For more than two decades following the collapse of the Soviet Union, the world’s economic and political order appeared to settle into a unipolar configuration dominated by the United States and its liberal democratic allies. Globalization boomed, supply chains spread across continents, and capital flowed freely. Western companies enjoyed predictable market conditions, and investors could assume—at least in broad strokes—that the liberal, rules-based system would remain stable. However, this post-Cold War era of relative geopolitical calm has begun to unravel. Great power competition is back, and its resurgence is reshaping the global landscape, challenging long-held assumptions, and affecting how businesses operate.

 

Central to this shift is the reemergence of China and the more assertive roles played by Putin’s Russia and, to a lesser degree, the Islamic Republic in Iran.
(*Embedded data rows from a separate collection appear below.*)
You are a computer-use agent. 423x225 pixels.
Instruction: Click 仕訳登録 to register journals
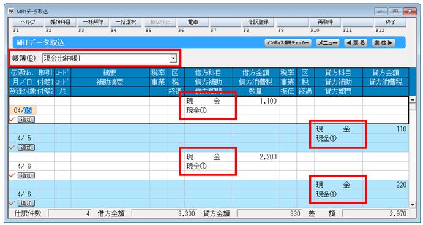(258, 22)
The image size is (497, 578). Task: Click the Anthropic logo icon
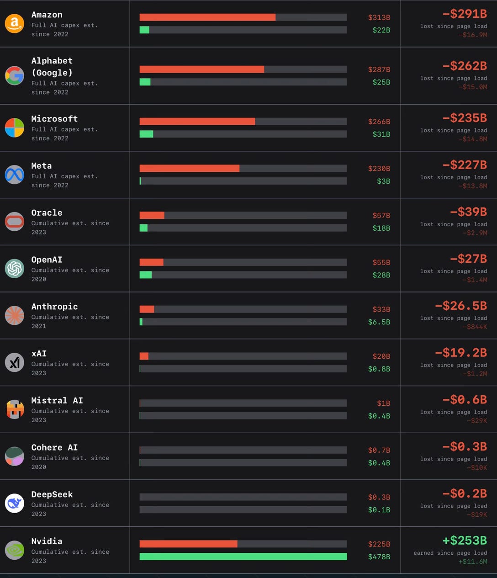[x=15, y=316]
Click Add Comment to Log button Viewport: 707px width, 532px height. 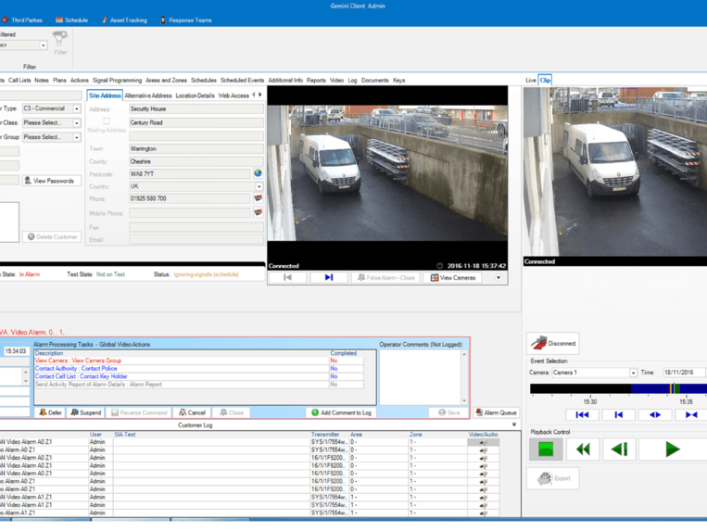(341, 412)
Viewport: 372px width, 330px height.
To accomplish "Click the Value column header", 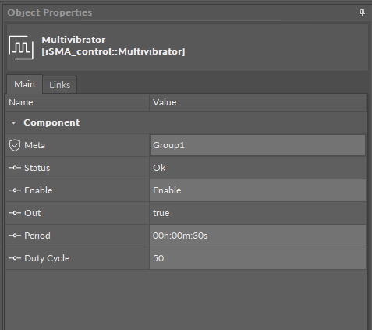I will point(257,102).
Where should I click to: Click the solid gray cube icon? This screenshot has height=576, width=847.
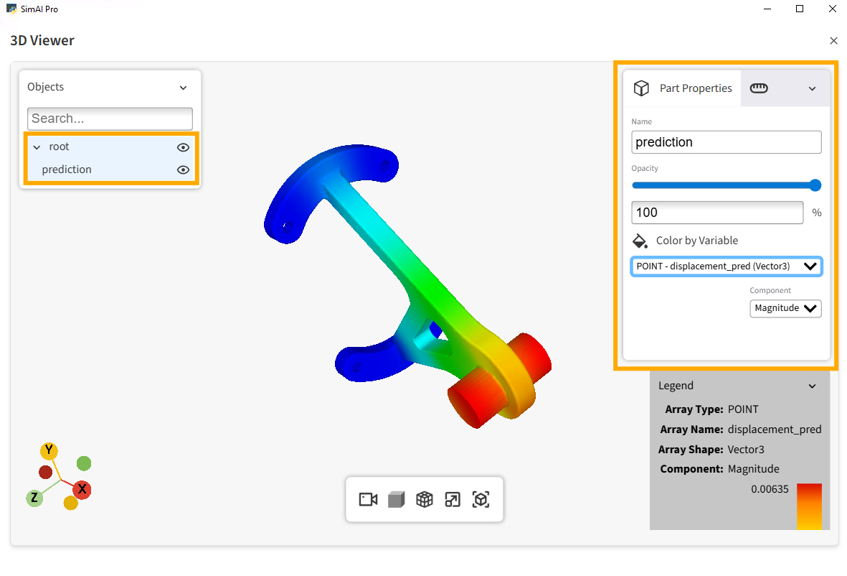click(x=397, y=499)
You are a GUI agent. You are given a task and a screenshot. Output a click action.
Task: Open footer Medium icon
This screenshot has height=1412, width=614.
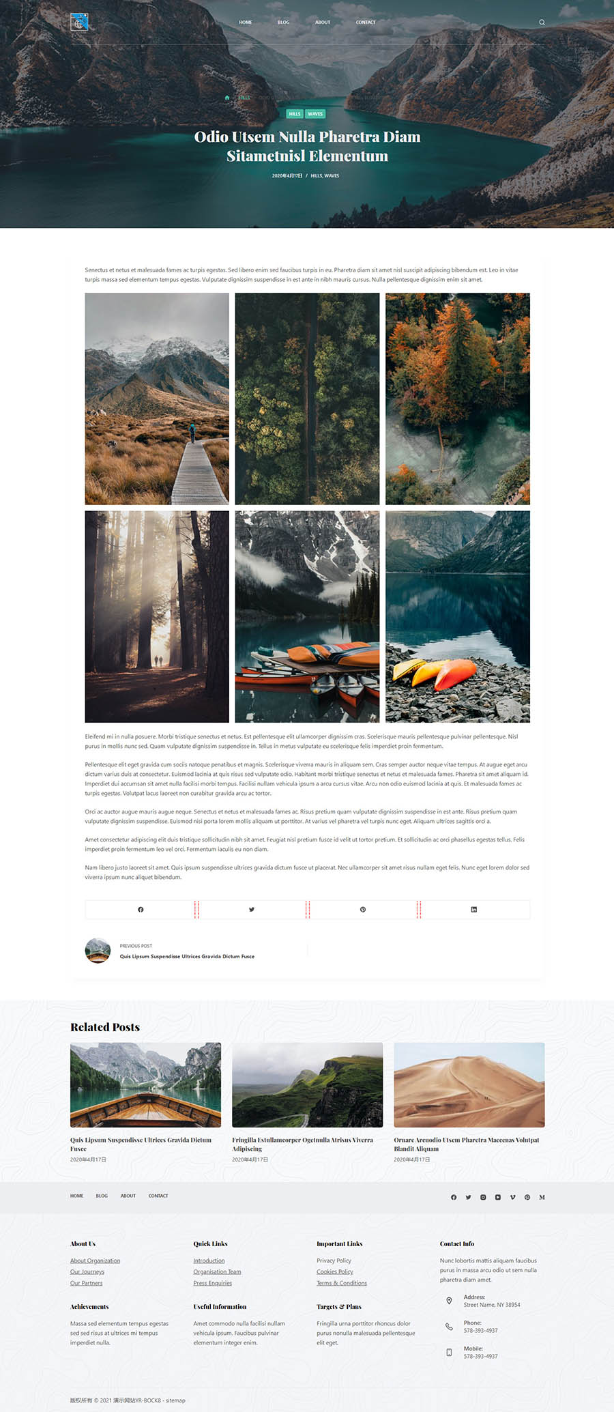point(542,1197)
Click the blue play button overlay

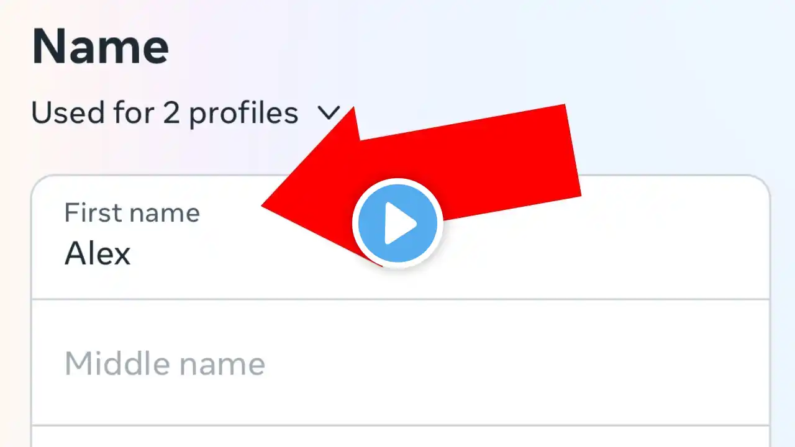point(398,224)
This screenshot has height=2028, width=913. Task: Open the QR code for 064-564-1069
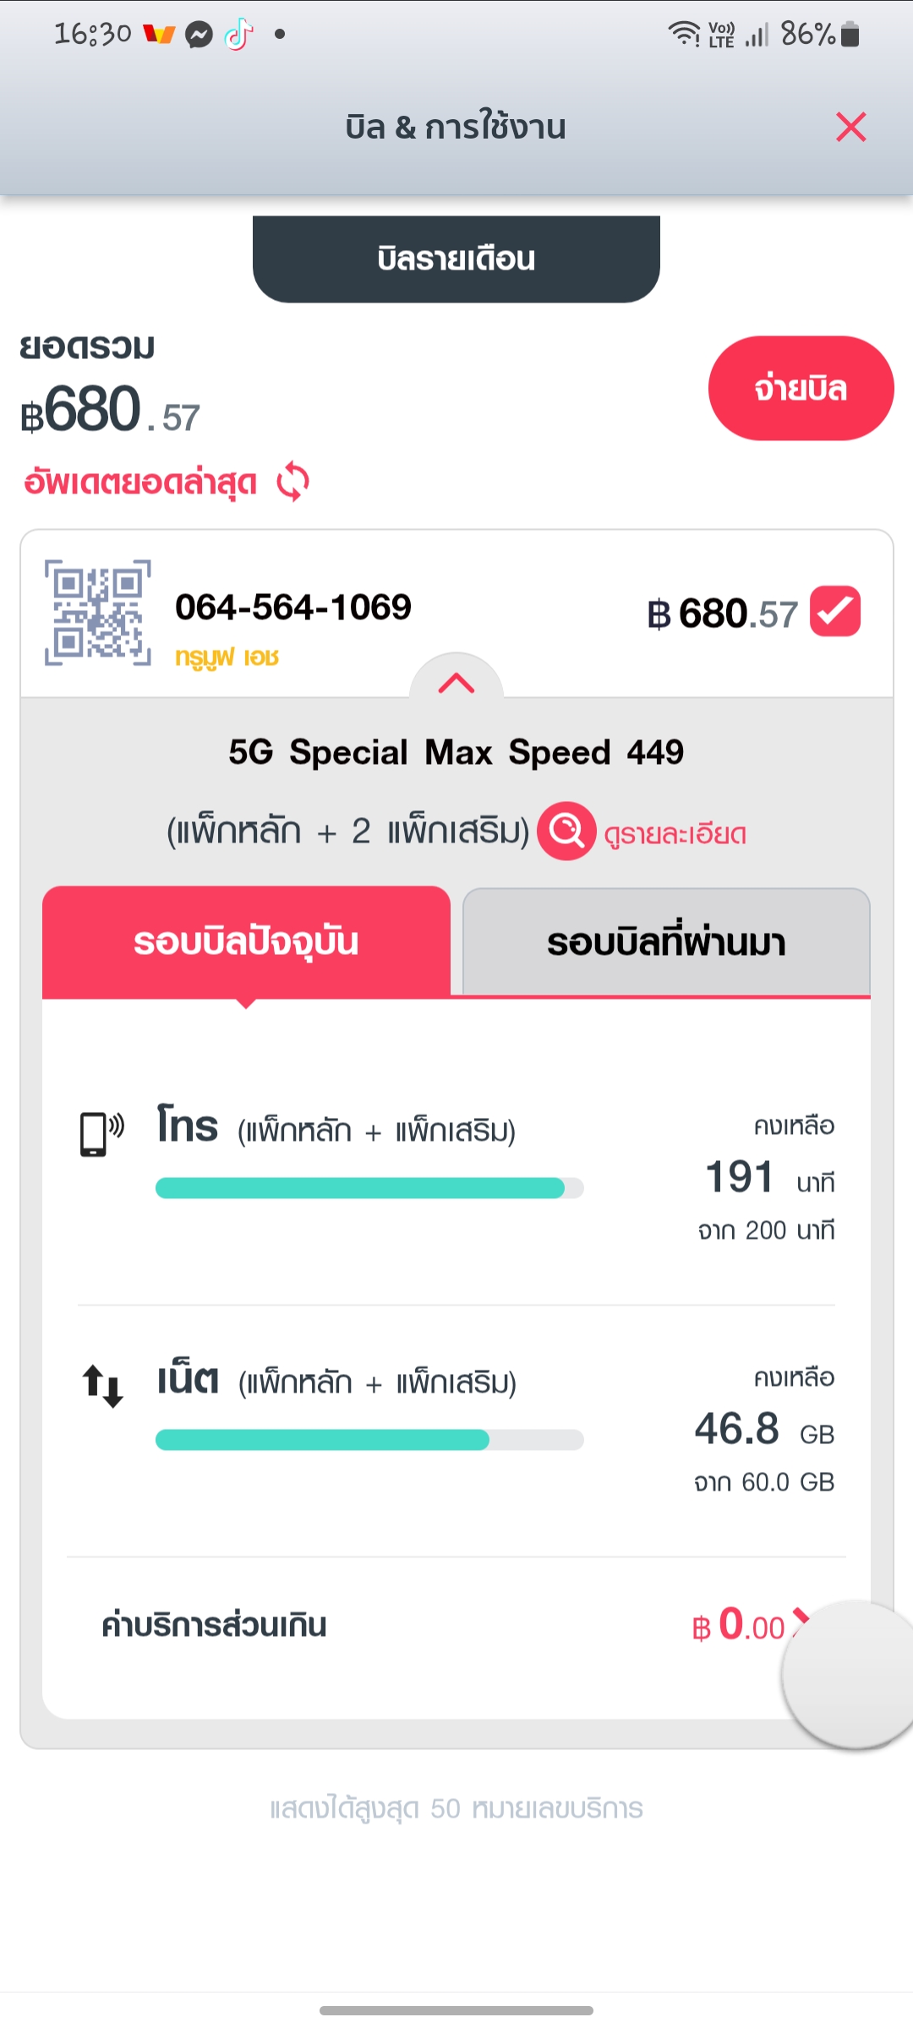point(98,613)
China’s rapid economic and technological ascent has transformed it into a formidable rival to Western influence. Meanwhile, Russia’s aggressive foreign policies and the West’s response—most prominently seen after Russia’s invasion of Ukraine—have renewed the specter of old-style geopolitical contestation. Iran’s ambitions and antagonistic stance toward the West add to this complex web of rivalries. These dynamics feed into a climate where national security and strategic interests increasingly dictate the terms of trade and investment.

 

The effect on globalization is profound. Where once the primary goal of corporations was cost-efficient sourcing and production to serve global markets, today’s priority is risk management and resilience. As governments scrutinize critical technologies, supply chains, and data flows, businesses can no longer assume that the cheapest or most efficient option is politically viable. The shift toward “decoupling” from China—or at least reducing dependency on it—captures this new reality. Western governments, concerned about intellectual property theft, economic coercion, and national security vulnerabilities, are now pushing companies to diversify their supply chains. While Southeast Asia, Mexico, and Eastern Europe are emerging as alternative production hubs, the process is neither straightforward nor inexpensive.

 

The challenge is not limited to China. Growing tensions with Russia, especially in energy and raw material sectors, have highlighted the costs of over-reliance on adversarial states. Meanwhile, continued concerns about Iranian policies and sanctions regimes mean that firms must navigate a labyrinth of compliance requirements before venturing into that market—or decide not to at all, most have chosen the latter.

 

For Western companies, managing these shifts is a delicate balancing act. Redesigning supply chains, ensuring compliance with evolving sanctions, and navigating stricter investment screening processes, all come at a price. Investors and shareholders must grapple with the reality that rapidly shifting geopolitical risk is now a core element of business strategy. Those companies that proactively adjust—investing in compliance, strengthening due diligence, diversifying their supplier base, and building in greater strategic resilience—stand a better chance of weathering the storm.

 

Risk management and compliance have thus become central concerns. Boards and executives must regularly reassess their exposure to political and regulatory uncertainty. The return of great power competition has injected a new layer of complexity into global business, one that demands foresight, adaptability, and a willingness to embrace a more fragmented international system.

 

The golden age of globalization is over. The blitzkrieg of deglobalization begins.